Stored records:
______________________________

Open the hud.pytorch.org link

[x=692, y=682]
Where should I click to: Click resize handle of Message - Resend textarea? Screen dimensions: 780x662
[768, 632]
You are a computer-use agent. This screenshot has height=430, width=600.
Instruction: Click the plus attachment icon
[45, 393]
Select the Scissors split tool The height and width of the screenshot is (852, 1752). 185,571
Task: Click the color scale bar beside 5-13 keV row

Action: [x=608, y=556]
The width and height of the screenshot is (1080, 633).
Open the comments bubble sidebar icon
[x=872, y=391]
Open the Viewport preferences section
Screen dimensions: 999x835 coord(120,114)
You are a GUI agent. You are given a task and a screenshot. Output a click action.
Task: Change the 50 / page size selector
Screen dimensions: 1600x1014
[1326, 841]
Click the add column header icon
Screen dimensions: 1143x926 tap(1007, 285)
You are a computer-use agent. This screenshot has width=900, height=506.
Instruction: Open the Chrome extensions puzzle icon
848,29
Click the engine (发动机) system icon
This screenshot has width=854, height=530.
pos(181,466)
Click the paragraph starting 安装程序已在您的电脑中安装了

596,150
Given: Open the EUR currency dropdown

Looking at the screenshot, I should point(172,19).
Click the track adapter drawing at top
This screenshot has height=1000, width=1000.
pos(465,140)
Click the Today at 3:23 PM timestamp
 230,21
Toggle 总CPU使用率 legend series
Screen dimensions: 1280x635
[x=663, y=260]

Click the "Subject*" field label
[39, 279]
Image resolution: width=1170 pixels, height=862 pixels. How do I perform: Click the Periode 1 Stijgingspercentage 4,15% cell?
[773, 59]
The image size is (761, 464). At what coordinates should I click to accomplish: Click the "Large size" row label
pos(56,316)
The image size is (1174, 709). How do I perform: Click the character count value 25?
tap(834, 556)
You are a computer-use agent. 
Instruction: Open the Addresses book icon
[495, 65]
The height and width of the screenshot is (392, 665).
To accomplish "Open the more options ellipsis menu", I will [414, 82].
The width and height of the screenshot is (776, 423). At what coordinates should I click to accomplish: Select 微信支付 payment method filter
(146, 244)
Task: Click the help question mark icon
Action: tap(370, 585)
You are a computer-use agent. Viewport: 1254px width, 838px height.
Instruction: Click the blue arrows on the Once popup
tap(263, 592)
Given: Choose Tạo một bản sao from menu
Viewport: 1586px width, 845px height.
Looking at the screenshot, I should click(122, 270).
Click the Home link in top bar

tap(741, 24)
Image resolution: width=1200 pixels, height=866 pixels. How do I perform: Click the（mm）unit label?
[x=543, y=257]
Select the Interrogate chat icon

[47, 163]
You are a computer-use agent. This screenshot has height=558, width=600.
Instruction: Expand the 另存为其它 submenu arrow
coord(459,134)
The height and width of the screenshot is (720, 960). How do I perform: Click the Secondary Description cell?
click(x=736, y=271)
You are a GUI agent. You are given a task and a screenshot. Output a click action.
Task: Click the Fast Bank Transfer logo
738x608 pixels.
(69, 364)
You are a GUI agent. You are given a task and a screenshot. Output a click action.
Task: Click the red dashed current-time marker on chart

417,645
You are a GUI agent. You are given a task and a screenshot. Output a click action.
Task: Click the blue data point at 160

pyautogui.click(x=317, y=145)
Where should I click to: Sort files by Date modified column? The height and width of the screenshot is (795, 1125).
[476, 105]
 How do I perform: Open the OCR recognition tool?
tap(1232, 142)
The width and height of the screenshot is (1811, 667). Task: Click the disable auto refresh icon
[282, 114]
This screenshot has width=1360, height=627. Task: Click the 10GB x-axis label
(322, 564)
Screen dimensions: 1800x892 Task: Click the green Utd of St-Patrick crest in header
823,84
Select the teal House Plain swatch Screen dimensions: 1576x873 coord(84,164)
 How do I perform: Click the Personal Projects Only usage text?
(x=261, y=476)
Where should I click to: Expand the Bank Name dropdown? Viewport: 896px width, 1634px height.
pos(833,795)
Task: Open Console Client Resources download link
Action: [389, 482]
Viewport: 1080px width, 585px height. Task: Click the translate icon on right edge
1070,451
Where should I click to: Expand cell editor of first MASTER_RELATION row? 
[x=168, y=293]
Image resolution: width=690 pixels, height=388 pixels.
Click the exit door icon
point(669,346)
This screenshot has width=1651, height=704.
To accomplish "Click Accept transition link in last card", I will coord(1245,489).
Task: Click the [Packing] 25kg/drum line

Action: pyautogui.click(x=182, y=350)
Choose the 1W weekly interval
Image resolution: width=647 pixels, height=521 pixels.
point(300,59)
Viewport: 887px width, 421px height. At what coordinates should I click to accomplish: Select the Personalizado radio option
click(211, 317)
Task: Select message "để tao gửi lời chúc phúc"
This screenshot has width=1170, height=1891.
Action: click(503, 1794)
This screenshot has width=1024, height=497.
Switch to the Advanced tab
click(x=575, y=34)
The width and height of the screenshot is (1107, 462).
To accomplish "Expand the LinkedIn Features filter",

______________________________

Exercise directions:
Return every record, word for word.

Response box:
Open the hud.pytorch.org link

[x=692, y=682]
Where should I click to: Click resize handle of Message - Resend textarea? Screen dimensions: 780x662
[768, 632]
You are a computer-use agent. This screenshot has height=430, width=600.
Instruction: Click the plus attachment icon
[45, 393]
Select the Scissors split tool The height and width of the screenshot is (852, 1752). 185,571
Task: Click the color scale bar beside 5-13 keV row

Action: [x=608, y=556]
The width and height of the screenshot is (1080, 633).
Open the comments bubble sidebar icon
[x=872, y=391]
Open the Viewport preferences section
Screen dimensions: 999x835 coord(120,114)
You are a GUI agent. You are given a task and a screenshot. Output a click action.
Task: Change the 50 / page size selector
Screen dimensions: 1600x1014
[1326, 841]
Click the add column header icon
Screen dimensions: 1143x926 tap(1007, 285)
You are a computer-use agent. This screenshot has width=900, height=506.
Instruction: Open the Chrome extensions puzzle icon
848,29
Click the engine (发动机) system icon
This screenshot has width=854, height=530.
pos(181,466)
Click the paragraph starting 安装程序已在您的电脑中安装了

596,150
Given: Open the EUR currency dropdown

Looking at the screenshot, I should point(172,19).
Click the track adapter drawing at top
This screenshot has height=1000, width=1000.
pos(465,140)
Click the Today at 3:23 PM timestamp
 230,21
Toggle 总CPU使用率 legend series
Screen dimensions: 1280x635
[x=663, y=260]

Click the "Subject*" field label
[39, 279]
Image resolution: width=1170 pixels, height=862 pixels. How do I perform: Click the Periode 1 Stijgingspercentage 4,15% cell?
[773, 59]
The image size is (761, 464). At what coordinates should I click to accomplish: Click the "Large size" row label
pos(56,316)
The image size is (1174, 709). How do I perform: Click the character count value 25?
tap(834, 556)
You are a computer-use agent. 
Instruction: Open the Addresses book icon
[495, 65]
The height and width of the screenshot is (392, 665).
To accomplish "Open the more options ellipsis menu", I will [414, 82].
The width and height of the screenshot is (776, 423). At what coordinates should I click to accomplish: Select 微信支付 payment method filter
(146, 244)
Task: Click the help question mark icon
Action: tap(370, 585)
You are a computer-use agent. Viewport: 1254px width, 838px height.
Instruction: Click the blue arrows on the Once popup
tap(263, 592)
Given: Choose Tạo một bản sao from menu
Viewport: 1586px width, 845px height.
Looking at the screenshot, I should click(122, 270).
Click the Home link in top bar

tap(741, 24)
Image resolution: width=1200 pixels, height=866 pixels. How do I perform: Click the（mm）unit label?
[x=543, y=257]
Select the Interrogate chat icon

[47, 163]
You are a computer-use agent. This screenshot has height=558, width=600.
Instruction: Expand the 另存为其它 submenu arrow
coord(459,134)
The height and width of the screenshot is (720, 960). How do I perform: Click the Secondary Description cell?
click(x=736, y=271)
You are a GUI agent. You are given a task and a screenshot. Output a click action.
Task: Click the Fast Bank Transfer logo
738x608 pixels.
(69, 364)
You are a GUI agent. You are given a task and a screenshot. Output a click action.
Task: Click the red dashed current-time marker on chart

417,645
You are a GUI agent. You are given a task and a screenshot. Output a click action.
Task: Click the blue data point at 160

pyautogui.click(x=317, y=145)
Where should I click to: Sort files by Date modified column? The height and width of the screenshot is (795, 1125).
[476, 105]
 How do I perform: Open the OCR recognition tool?
tap(1232, 142)
The width and height of the screenshot is (1811, 667). Task: Click the disable auto refresh icon
[282, 114]
This screenshot has width=1360, height=627. Task: Click the 10GB x-axis label
(322, 564)
Screen dimensions: 1800x892 Task: Click the green Utd of St-Patrick crest in header
823,84
Select the teal House Plain swatch Screen dimensions: 1576x873 coord(84,164)
 How do I perform: Click the Personal Projects Only usage text?
(x=261, y=476)
Where should I click to: Expand the Bank Name dropdown? Viewport: 896px width, 1634px height.
pos(833,795)
Task: Open Console Client Resources download link
Action: [389, 482]
Viewport: 1080px width, 585px height. Task: Click the translate icon on right edge
1070,451
Where should I click to: Expand cell editor of first MASTER_RELATION row? 
[x=168, y=293]
Image resolution: width=690 pixels, height=388 pixels.
Click the exit door icon
point(669,346)
This screenshot has width=1651, height=704.
To accomplish "Click Accept transition link in last card", I will coord(1245,489).
Task: Click the [Packing] 25kg/drum line

Action: pyautogui.click(x=182, y=350)
Choose the 1W weekly interval
Image resolution: width=647 pixels, height=521 pixels.
point(300,59)
Viewport: 887px width, 421px height. At what coordinates should I click to accomplish: Select the Personalizado radio option
click(211, 317)
Task: Select message "để tao gửi lời chúc phúc"
This screenshot has width=1170, height=1891.
Action: click(503, 1794)
This screenshot has width=1024, height=497.
Switch to the Advanced tab
click(x=575, y=34)
The width and height of the screenshot is (1107, 462).
To accomplish "Expand the LinkedIn Features filter",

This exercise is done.